*What to work on*
**a)** According to the study notes, which journal published the Tague-Sutcliffe article?
**b)** Retype the part of the study notes starting at "Tague-Sutcliffe, Jean. 1992." and ending at "hint, nudge, nudge).".

*Provided text*
LIS 601: Week2
Evaluating Information Retrieval Systems: Downie's personal study notes of Tague-Sutcliffe (1992).

Welcome and caveat:

Find below my personal study notes for:

Tague-Sutcliffe, Jean. 1992. The pragmatics of information retrieval experimentation, revisited. Information Processing and Management 28 (4): 467-90.

While these notes are rather long they are by no means complete. I have also added in some extra information where appropriate to help me with the lecture. I advise that you might want to adopt a similar approach to note taking for the remainder of the readings. This set of notes is rather long because the article actually forms the basis for my structuring of this course. There is no substitute for reading the article, however. Remember, these are my personal notes; the article itself is the authority for future marking purposes (hint, hint, nudge, nudge).

*Source data*

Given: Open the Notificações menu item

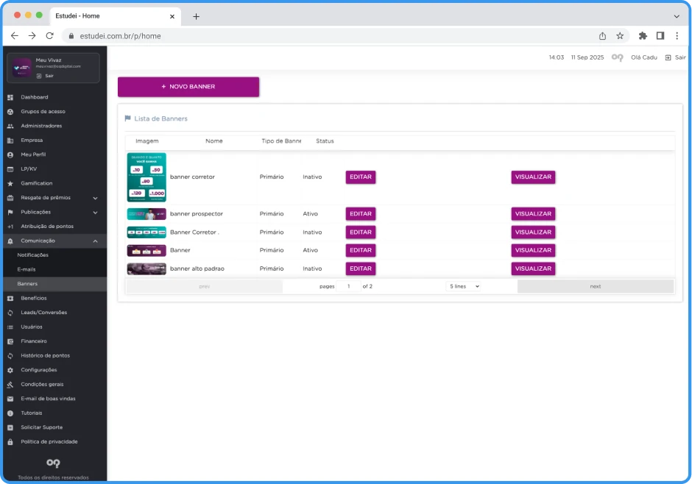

*Correct answers*
**a)** Information Processing and Management

**b)**
Tague-Sutcliffe, Jean. 1992. The pragmatics of information retrieval experimentation, revisited. Information Processing and Management 28 (4): 467-90.

While these notes are rather long they are by no means complete. I have also added in some extra information where appropriate to help me with the lecture. I advise that you might want to adopt a similar approach to note taking for the remainder of the readings. This set of notes is rather long because the article actually forms the basis for my structuring of this course. There is no substitute for reading the article, however. Remember, these are my personal notes; the article itself is the authority for future marking purposes (hint, hint, nudge, nudge).